-- TASK GOAL --
Out of the entries that follow, copy each line containing "computer".

-- DATA RECORDS --
##############################

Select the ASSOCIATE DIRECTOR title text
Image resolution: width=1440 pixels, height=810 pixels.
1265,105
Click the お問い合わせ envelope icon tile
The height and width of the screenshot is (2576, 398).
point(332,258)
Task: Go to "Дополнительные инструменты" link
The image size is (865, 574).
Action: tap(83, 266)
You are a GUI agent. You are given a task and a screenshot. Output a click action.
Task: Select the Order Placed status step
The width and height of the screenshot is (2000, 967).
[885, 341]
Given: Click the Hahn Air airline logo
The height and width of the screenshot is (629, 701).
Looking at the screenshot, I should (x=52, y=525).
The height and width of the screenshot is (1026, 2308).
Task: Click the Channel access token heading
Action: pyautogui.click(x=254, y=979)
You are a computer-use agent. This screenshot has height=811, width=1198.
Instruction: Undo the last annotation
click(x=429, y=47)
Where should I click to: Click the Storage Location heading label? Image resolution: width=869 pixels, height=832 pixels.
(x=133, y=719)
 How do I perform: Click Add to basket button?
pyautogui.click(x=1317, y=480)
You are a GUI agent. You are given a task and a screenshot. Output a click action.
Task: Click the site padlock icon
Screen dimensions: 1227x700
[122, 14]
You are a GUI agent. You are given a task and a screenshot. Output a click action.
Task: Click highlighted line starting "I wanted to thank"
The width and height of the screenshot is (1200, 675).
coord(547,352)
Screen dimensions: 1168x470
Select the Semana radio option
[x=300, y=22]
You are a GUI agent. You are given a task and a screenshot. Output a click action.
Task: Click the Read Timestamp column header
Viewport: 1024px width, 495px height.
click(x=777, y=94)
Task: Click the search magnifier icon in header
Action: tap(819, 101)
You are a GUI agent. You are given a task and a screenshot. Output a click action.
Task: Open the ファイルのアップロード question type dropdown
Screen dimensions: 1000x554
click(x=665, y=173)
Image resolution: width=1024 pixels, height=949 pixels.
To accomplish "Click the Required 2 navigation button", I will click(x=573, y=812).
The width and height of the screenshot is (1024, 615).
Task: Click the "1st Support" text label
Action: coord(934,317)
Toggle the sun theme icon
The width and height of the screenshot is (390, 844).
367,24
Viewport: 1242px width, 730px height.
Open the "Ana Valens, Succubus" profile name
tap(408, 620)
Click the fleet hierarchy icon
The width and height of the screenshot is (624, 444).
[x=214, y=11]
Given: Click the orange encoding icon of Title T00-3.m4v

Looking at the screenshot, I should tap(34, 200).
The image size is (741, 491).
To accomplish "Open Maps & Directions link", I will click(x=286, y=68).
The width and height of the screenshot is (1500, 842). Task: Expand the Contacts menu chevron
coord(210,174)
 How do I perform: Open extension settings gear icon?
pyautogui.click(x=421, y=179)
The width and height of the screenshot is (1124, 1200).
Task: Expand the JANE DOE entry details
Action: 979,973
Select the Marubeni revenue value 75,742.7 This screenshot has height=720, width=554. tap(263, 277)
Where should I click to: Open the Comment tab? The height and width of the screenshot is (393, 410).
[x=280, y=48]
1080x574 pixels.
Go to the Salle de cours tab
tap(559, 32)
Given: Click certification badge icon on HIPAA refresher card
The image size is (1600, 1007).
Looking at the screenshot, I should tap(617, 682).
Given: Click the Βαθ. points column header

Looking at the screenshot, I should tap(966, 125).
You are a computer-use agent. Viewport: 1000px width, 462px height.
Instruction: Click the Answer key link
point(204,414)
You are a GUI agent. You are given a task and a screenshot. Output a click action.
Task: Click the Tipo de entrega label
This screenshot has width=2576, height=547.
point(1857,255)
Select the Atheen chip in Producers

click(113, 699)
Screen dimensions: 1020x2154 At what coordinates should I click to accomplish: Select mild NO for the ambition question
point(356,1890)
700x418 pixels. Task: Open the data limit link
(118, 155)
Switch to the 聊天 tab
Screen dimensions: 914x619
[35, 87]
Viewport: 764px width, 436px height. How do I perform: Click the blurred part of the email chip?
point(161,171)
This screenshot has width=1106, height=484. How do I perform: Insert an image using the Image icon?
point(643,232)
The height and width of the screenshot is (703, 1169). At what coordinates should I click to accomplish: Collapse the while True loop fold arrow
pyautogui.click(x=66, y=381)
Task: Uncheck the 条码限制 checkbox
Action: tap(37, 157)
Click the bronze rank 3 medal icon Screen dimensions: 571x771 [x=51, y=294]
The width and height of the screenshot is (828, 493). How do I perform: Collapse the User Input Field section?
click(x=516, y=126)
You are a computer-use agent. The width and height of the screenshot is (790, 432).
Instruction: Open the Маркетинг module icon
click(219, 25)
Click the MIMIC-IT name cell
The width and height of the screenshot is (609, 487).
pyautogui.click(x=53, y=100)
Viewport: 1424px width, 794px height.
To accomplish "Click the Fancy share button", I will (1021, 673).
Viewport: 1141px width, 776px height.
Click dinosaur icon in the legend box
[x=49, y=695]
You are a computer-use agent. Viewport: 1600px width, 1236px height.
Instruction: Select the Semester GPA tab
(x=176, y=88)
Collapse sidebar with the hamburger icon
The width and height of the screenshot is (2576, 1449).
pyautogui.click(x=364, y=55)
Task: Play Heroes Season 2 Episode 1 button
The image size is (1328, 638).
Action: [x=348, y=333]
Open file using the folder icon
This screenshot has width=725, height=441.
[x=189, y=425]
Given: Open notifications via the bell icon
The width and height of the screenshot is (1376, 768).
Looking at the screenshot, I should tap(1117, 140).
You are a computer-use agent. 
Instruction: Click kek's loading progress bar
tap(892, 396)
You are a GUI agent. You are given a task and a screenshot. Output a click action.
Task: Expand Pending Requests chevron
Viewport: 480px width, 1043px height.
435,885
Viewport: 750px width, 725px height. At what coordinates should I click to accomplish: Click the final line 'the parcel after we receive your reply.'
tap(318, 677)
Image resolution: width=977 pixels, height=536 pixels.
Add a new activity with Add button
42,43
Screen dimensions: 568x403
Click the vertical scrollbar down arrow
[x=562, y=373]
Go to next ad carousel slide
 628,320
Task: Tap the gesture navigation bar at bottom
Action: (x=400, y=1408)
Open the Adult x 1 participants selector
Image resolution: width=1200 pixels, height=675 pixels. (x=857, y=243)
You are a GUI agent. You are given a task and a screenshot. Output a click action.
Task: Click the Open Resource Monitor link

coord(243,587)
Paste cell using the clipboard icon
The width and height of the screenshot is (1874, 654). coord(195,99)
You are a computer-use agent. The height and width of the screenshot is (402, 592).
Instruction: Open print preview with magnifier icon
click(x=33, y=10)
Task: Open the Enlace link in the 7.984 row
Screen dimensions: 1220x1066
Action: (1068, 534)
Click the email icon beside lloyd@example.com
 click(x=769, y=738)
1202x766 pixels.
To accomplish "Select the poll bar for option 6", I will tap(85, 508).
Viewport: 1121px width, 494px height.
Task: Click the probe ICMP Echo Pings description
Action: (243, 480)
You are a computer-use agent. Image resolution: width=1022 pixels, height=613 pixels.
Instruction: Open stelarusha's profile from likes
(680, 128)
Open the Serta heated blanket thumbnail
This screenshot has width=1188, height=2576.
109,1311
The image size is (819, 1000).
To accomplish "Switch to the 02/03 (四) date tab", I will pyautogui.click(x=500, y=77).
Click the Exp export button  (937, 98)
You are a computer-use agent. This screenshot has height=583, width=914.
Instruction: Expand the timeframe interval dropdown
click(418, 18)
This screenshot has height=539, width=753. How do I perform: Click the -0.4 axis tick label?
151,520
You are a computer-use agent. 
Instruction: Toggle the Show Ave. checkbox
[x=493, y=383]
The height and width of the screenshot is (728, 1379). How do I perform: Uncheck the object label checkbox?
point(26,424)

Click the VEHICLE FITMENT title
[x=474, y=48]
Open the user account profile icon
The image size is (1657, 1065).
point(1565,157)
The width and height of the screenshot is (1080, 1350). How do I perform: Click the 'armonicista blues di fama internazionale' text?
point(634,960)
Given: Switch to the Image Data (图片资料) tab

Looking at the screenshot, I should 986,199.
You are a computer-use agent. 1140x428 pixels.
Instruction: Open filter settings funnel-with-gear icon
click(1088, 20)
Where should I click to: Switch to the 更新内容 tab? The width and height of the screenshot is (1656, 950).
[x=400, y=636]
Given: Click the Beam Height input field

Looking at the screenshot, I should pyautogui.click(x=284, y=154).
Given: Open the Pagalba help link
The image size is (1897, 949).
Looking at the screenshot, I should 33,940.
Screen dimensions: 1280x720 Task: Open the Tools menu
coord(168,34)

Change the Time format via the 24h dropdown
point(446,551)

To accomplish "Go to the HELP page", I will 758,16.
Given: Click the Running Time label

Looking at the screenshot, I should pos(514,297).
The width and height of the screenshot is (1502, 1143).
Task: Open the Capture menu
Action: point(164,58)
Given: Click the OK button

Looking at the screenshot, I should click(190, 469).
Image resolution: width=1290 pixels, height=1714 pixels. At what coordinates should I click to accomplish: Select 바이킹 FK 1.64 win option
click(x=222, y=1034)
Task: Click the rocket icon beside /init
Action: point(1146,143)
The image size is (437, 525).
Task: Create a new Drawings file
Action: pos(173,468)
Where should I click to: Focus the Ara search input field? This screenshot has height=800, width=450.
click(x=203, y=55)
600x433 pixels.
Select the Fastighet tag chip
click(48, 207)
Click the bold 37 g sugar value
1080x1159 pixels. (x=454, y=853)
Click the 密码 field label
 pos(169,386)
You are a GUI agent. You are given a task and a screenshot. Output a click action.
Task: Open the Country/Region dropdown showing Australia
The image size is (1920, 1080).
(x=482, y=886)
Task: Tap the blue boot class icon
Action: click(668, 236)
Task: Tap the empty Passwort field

##############################

-- OUTPUT OF THE EXERCISE --
You are a computer-use agent. This screenshot has height=811, width=1198.
You are a computer-use agent. Viewport: 1000px width, 462px height.
You are a computer-use agent. The width and height of the screenshot is (790, 432).
You are a computer-use agent. Viewport: 1600px width, 1236px height.
You are a computer-use agent. 
You are a computer-use agent. The height and width of the screenshot is (402, 592).
You are a computer-use agent. Image resolution: width=1022 pixels, height=613 pixels.
You are a computer-use agent. This screenshot has height=583, width=914.
You are a computer-use agent. 
You are a computer-use agent. 1140x428 pixels.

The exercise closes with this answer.